İletişim
ve bilgi teknolojilerinde yaşanan değişimler sayesinde internet ve akıllı
telefon kullanımı, yaşamın vazgeçilmez bir unsuru haline gelmiştir. Yaşanan bu
gelişmelerle birlikte bireyler, herhangi bir şeye tıklayarak anında erişebilen
dokunmatik toplumların birer üyesi haline gelmişlerdir. Bebeklerden
yetişkinlere kadar artık herkesin gündelik ihtiyaçları doğrultusunda teknoloji
kullanımı, dijitale ve internete bağlı olma durumunu doğurmuştur. Maslow’un
ihtiyaçlar hiyerarşisi kuramında yer alan gereksinimlerin büyük bir çoğunluğu
artık sanal ortam üzerinden doyurulmaya çalışılmaktadır. Yemek siparişi vermek,
iş aramak, arkadaş edinmek, sosyalleşmek, bilgi edinmek, eğlenmek ve saygınlık
elde etmek için internet bazlı dijital ortamlar tercih edilmektedir. Bu sebeple
bireyler, her geçen gün gelişen ve değişen bu ağa bağlanmakta ve işlerini adeta
görünmeyen bir el vasıtasıyla kolaylaştırmaktadırlar.
Günümüzde
bireyler internet teknolojisini, gündelik ihtiyaçların yanı sıra sosyal ağlara
bağlanmak için de kullanmaktadır. Sosyal ağlar üzerinde bireyler istedikleri
zaman bilgi, video, resim paylaşımı yapabilmekte, arkadaş ve akrabalarını takip
edebilmektedirler. Sosyal medyanın sağladığı özgürlük hissi, gözetlemeye
(stalk) imkan vermesi, alınan beğeniler adeta bulaşıcı bir enerji etkisiyle
bireyleri kontrol etmekte ve sosyal ağa bağlanma durumunu kuvvetlendirmektedir.

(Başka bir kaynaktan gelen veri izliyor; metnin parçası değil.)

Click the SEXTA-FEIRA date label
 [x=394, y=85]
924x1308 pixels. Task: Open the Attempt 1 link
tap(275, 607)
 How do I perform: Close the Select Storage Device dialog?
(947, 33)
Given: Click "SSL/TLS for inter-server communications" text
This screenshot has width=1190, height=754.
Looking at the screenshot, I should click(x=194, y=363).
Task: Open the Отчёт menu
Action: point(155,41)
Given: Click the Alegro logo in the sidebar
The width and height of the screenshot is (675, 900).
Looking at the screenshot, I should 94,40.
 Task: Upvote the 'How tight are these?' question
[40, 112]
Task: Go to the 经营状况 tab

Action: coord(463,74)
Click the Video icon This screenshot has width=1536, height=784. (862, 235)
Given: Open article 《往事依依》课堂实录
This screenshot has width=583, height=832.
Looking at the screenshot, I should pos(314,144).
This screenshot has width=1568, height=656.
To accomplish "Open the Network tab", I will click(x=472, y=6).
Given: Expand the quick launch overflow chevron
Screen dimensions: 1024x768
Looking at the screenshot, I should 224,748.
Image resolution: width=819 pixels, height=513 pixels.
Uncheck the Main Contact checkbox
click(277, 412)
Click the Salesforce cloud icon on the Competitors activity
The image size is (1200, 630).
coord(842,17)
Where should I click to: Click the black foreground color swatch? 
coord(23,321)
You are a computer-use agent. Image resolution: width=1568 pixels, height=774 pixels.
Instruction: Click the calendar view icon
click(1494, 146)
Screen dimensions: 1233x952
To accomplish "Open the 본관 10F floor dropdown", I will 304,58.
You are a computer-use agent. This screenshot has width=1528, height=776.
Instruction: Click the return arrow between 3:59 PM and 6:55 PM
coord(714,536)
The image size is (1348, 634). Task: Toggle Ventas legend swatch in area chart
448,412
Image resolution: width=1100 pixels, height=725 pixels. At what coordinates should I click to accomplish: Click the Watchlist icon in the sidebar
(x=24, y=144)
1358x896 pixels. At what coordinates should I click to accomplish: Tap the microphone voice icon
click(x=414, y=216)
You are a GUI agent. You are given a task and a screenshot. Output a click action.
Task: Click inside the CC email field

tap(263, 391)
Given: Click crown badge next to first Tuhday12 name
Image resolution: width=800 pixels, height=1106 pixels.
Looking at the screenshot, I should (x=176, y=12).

Ayrıca insanların gelişmeleri kaçırmama, sosyal ya da fenomen olma istekleri ve
bazı mekanların takipçi sayısına göre kabul durumları da sosyal ağlara olan
ilgi ve talebi arttırmaktadır. Yaşamımızla adeta bir bütün olan internet,
akıllı telefon ve sosyal ağ üçlüsünün yoksunluğu ya da bunlardan yoksun kalma
fikri insanlarda yeni korkuların oluşmasını sağlamıştır. Bu korkular
netlesfobi, nomofobi ve fomo kavramları olarak karşımıza çıkmaktadır. Herhangi
bir yerde internetten yoksun olma korkusu netlesfobiyi; bir yerde telefonsuz
kalma ya da telefonsuz dışarı çıkma korkusu nomofobiyi ve sosyal medyadaki
gelişmeleri kaçırma korkusu ise Fomo (fear of missing out)’yu ifade etmektedir.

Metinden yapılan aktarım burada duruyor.